From Mozart to the marimba

From Three to Seven, 4:00 pm on 3 October 2025
Naoto Segawa

Naoto Segawa Photo: Allan Blundell

Naoto Segawa was three, maybe four, he can't recall for sure. He can't even remember the name of the TV show, but he's never forgotten a tune that featured on it - Mozart's Turkish March.

Which means the Japanese TV show was doing its job: switching children onto classical music.

"For some reason, that three-year-old me thought that was the coolest music ever."

These days, percussion - especially the marimba - is the musical bread and butter of the Japanese-born, New Zealand-based performer.

Segawa spoke with RNZ Concert ahead of his latest gigs, which range from playing Shostakovich with Orchestra Wellington to premiering new chamber music works by the Kiwi composer Keith Moss.

But how did a classical artist whose career was galvanised by listening to Mozart end up specialising in an instrument that only established itself in the classical realm more than a century and a half after Mozart's death?

That happened because in junior high school Segawa joined the school concert band, which required a lot of marching. Something you can't do easily with a piano.

So Segawa became a percussionist, quite a good one.

From junior high school concert bands, Segawa moved to auditioning for a place in music school at a Japanese university.

As a part of the audition process, he had to play a marimba - a bit of a challenge for a percussionist who'd specialised in drumming.

"I didn't really know what a marimba was honestly, but I basically fell in love."
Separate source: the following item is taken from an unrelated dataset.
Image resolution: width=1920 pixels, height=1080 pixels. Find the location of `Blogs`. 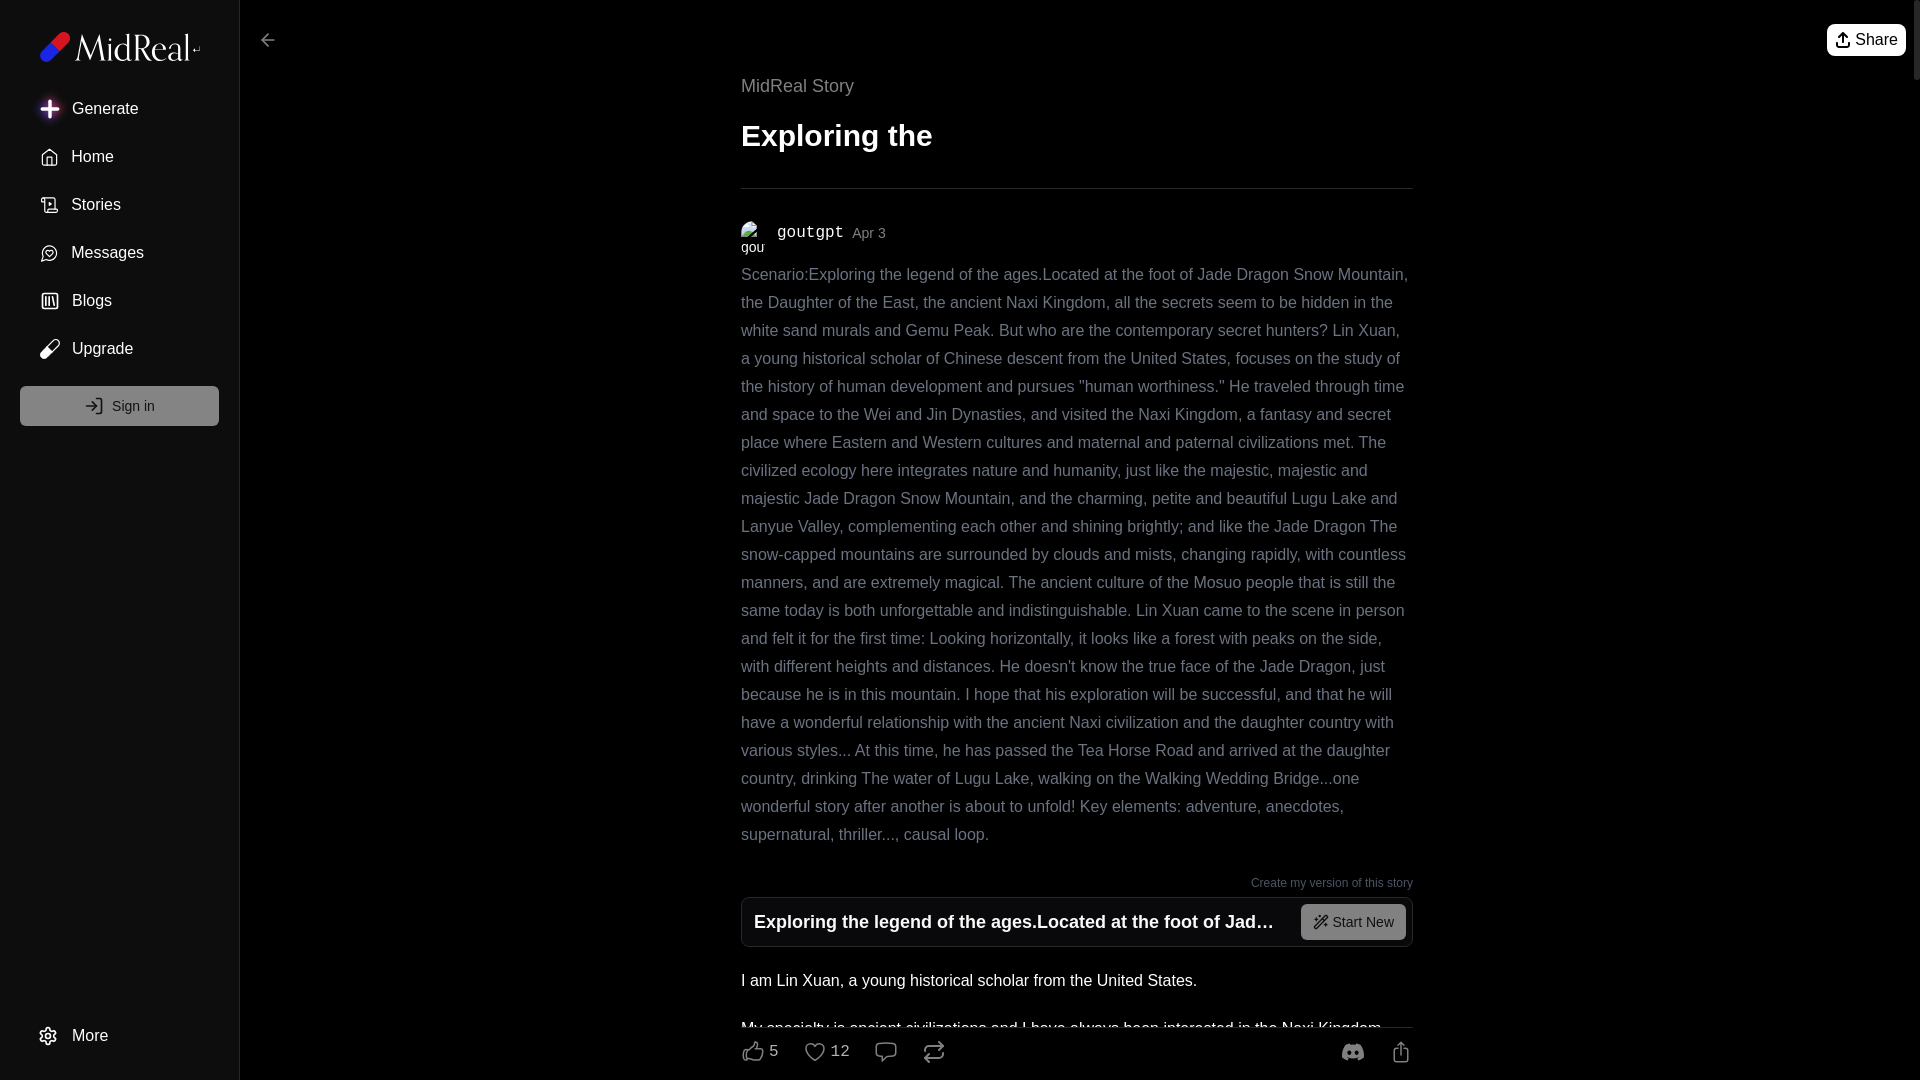

Blogs is located at coordinates (118, 300).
For Segawa, the marimba represented the perfect blend of his concert band percussion and his ongoing love of the keyboard.
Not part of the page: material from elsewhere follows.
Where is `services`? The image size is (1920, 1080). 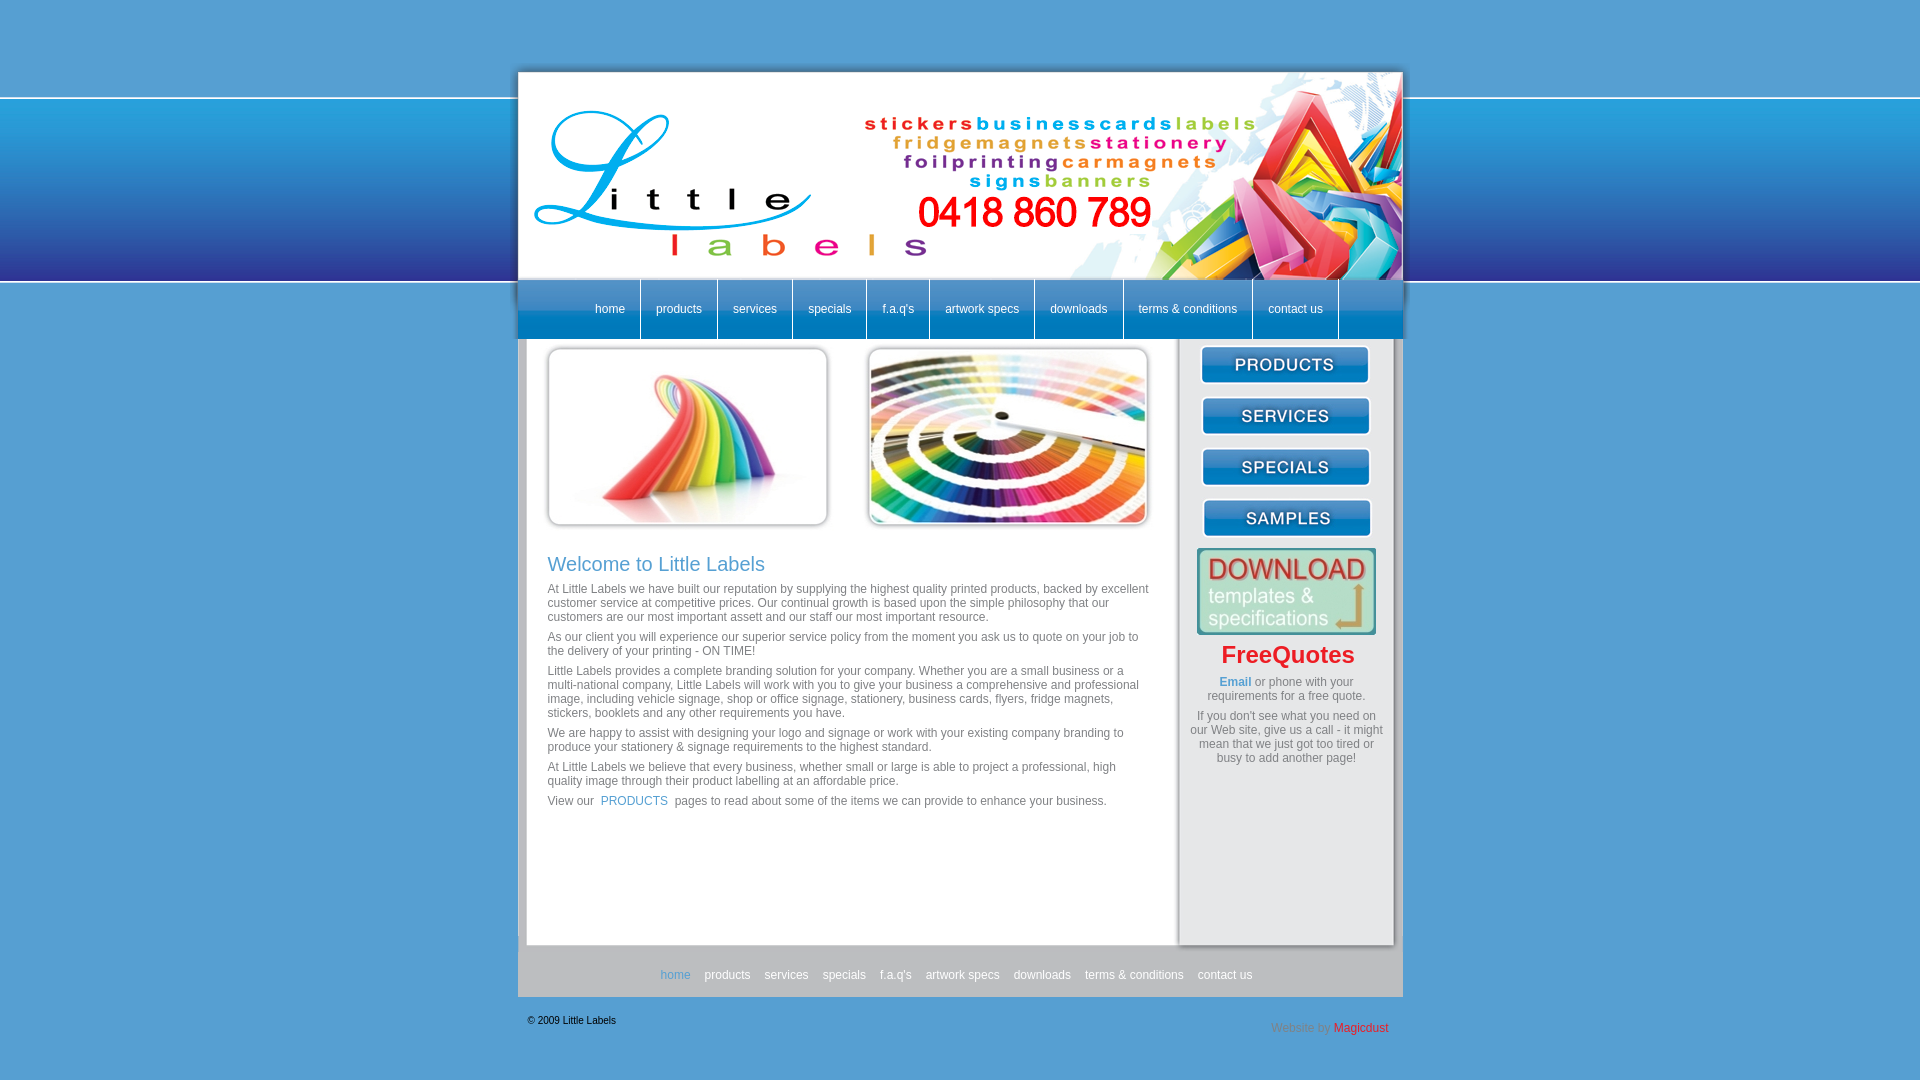 services is located at coordinates (755, 309).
Later this week, Segawa will take part in the world premiere of a new piece by Keith Moss for two percussionists and a quintet of reed instruments - Chamber Dances: Septet Number 2.
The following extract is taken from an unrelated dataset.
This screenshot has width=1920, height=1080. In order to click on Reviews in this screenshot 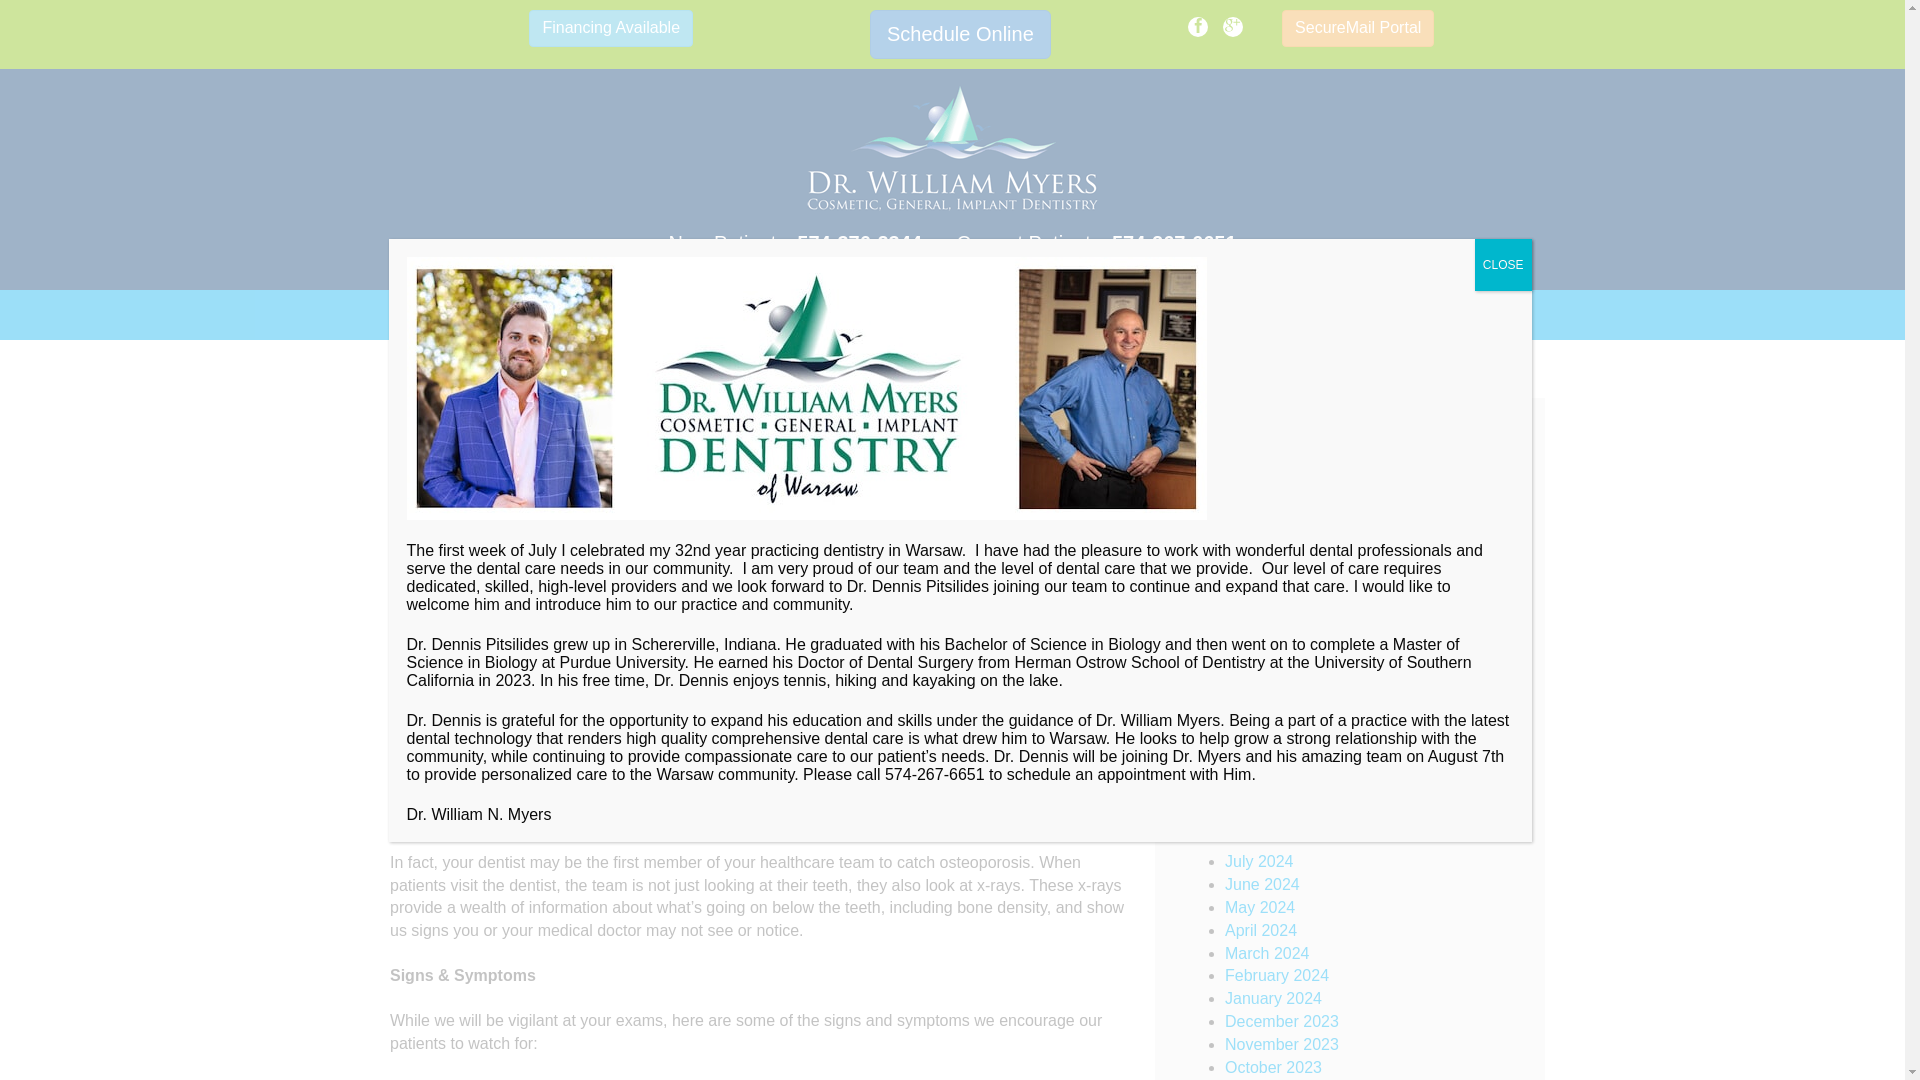, I will do `click(653, 315)`.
Segawa moved down under from the Northern hemisphere for love - first to Australia. 

That didn't work out, but it did lead to opportunities to work in New Zealand, something which proved so enjoyable he decided to settle here.

"Everyone's more inviting and kind."

Chamber Dances by Keith Moss gets its world premiere at St Peter’s on Willis, Wellington, this Friday 10 October, followed by a second performance at Te Raukura ki Kapiti, Raumati Beach, on Saturday 11 October.

That same weekend, a recording of Naoto Segawa's playing will feature in a concert at Auckland's Stardome observatory in a premiere of another new piece by Keith Moss in the Auckland Philharmonia’s Strings Under the Stars gig.